### QUOTED PASSAGE:
---------------

Derivative financial instruments – Interest rate risk exposure

 

The Group has cross currency swaps to swap fixed rate U.S. dollar denominated debt of US$65m (2020: US$82m; 2019: US$98m) into a fixed rate euro debt of €52m (2020: €65m; 2019: €78m). As at March 31, 2021 the hedged euro fixed interest rate varies between 1.54% to 1.79% depending on the various tranches.

 

Sensitivity analysis

 

Based on the levels of and composition of year-end interest bearing assets and liabilities, including derivatives, at March 31, 2021, a plus one-percentage-point movement in interest rates would result in a respective increase of approximately €6m (net of tax) and a minus one-percentage point movement in interest rates would result in a respective increase of approximately €48m in net interest income and expense in the income statement (2020: €38m; 2019: €5m) and a nil increase or decrease in equity (2020:  nil;  2019:  nil). All of the Group’s interest rate swaps (to the extent that it has any) are used to swap variable rate debt to fixed rate debt; consequently, any changes in interest rates would have an equal and opposite income statement effect for both the interest rate swaps and the debt.

---------------

### MATERIAL SUPPLIED:
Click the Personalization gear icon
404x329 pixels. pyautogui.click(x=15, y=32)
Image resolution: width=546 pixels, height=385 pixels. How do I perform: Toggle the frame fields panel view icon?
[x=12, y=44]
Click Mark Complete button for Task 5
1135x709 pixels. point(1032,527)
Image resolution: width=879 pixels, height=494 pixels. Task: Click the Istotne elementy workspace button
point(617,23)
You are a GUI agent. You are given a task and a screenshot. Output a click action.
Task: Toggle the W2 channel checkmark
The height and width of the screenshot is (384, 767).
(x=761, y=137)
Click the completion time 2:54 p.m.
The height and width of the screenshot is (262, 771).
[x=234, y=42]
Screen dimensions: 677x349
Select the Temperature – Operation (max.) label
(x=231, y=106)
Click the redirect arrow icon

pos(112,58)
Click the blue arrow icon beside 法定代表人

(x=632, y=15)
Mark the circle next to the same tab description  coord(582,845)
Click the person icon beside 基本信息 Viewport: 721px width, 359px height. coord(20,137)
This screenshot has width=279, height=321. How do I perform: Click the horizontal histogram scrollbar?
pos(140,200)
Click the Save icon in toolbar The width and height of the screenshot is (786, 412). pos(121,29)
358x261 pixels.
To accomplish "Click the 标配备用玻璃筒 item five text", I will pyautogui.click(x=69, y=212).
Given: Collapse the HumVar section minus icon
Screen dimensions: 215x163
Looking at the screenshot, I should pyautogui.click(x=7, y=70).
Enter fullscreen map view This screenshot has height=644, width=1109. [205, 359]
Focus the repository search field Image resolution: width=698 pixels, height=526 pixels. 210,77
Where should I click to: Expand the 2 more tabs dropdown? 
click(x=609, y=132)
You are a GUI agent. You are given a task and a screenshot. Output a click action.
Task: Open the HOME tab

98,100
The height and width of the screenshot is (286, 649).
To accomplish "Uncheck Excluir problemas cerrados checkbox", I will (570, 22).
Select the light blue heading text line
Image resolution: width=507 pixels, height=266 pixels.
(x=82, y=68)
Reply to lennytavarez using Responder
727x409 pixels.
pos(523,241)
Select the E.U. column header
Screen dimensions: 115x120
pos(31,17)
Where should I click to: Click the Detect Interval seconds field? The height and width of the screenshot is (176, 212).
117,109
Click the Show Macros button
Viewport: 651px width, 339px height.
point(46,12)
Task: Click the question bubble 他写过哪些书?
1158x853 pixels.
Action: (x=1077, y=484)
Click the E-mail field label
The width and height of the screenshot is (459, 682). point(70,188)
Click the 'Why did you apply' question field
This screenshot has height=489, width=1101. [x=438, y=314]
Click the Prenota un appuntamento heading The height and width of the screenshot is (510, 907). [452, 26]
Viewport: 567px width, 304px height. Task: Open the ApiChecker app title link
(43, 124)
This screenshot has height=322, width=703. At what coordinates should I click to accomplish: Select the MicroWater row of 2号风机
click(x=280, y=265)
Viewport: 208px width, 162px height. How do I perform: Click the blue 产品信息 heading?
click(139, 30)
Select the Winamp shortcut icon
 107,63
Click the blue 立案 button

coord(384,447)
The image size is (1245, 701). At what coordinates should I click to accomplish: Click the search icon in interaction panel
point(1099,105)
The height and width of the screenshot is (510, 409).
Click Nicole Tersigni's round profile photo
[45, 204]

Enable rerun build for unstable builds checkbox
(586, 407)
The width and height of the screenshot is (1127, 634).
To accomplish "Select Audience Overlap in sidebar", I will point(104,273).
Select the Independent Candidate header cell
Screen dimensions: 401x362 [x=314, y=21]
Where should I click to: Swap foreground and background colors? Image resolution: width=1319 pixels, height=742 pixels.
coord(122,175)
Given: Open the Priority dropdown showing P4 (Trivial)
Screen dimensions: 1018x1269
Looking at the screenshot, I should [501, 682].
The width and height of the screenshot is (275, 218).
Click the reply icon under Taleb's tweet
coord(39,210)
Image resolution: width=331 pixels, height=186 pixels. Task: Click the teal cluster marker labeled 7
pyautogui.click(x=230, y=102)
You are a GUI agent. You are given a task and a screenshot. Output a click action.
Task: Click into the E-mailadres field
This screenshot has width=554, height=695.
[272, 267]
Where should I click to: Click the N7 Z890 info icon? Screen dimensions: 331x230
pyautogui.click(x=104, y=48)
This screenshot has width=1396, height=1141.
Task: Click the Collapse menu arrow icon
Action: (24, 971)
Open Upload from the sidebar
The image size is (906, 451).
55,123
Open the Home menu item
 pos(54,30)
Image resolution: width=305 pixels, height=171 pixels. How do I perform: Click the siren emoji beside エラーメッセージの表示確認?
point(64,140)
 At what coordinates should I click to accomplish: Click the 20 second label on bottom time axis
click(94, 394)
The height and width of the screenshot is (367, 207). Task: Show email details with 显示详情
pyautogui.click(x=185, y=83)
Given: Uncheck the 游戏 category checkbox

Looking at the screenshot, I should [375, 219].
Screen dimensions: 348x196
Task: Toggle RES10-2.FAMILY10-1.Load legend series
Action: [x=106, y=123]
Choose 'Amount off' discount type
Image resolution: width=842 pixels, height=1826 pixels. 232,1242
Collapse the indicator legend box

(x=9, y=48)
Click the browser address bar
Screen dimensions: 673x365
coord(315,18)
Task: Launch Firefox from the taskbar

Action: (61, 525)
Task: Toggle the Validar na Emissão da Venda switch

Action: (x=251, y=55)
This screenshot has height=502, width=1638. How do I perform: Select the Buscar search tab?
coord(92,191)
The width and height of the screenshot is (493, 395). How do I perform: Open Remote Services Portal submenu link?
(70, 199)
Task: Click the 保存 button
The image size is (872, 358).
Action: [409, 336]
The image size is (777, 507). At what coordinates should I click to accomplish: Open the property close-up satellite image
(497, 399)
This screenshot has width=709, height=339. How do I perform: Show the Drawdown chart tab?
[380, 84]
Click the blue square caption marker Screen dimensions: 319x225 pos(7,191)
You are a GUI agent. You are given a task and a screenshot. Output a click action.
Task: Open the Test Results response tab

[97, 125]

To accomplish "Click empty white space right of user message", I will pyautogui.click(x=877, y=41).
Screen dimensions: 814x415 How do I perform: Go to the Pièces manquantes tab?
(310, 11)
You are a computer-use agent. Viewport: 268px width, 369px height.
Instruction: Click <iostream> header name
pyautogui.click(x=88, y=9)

---------------

### WHAT YOU WILL DO:
Write out the passage on interest rate risk exposure word for word, beginning at the words "The Group has" and stopping after the words "the various tranches.".

### WORKED SOLUTION:
The Group has cross currency swaps to swap fixed rate U.S. dollar denominated debt of US$65m (2020: US$82m; 2019: US$98m) into a fixed rate euro debt of €52m (2020: €65m; 2019: €78m). As at March 31, 2021 the hedged euro fixed interest rate varies between 1.54% to 1.79% depending on the various tranches.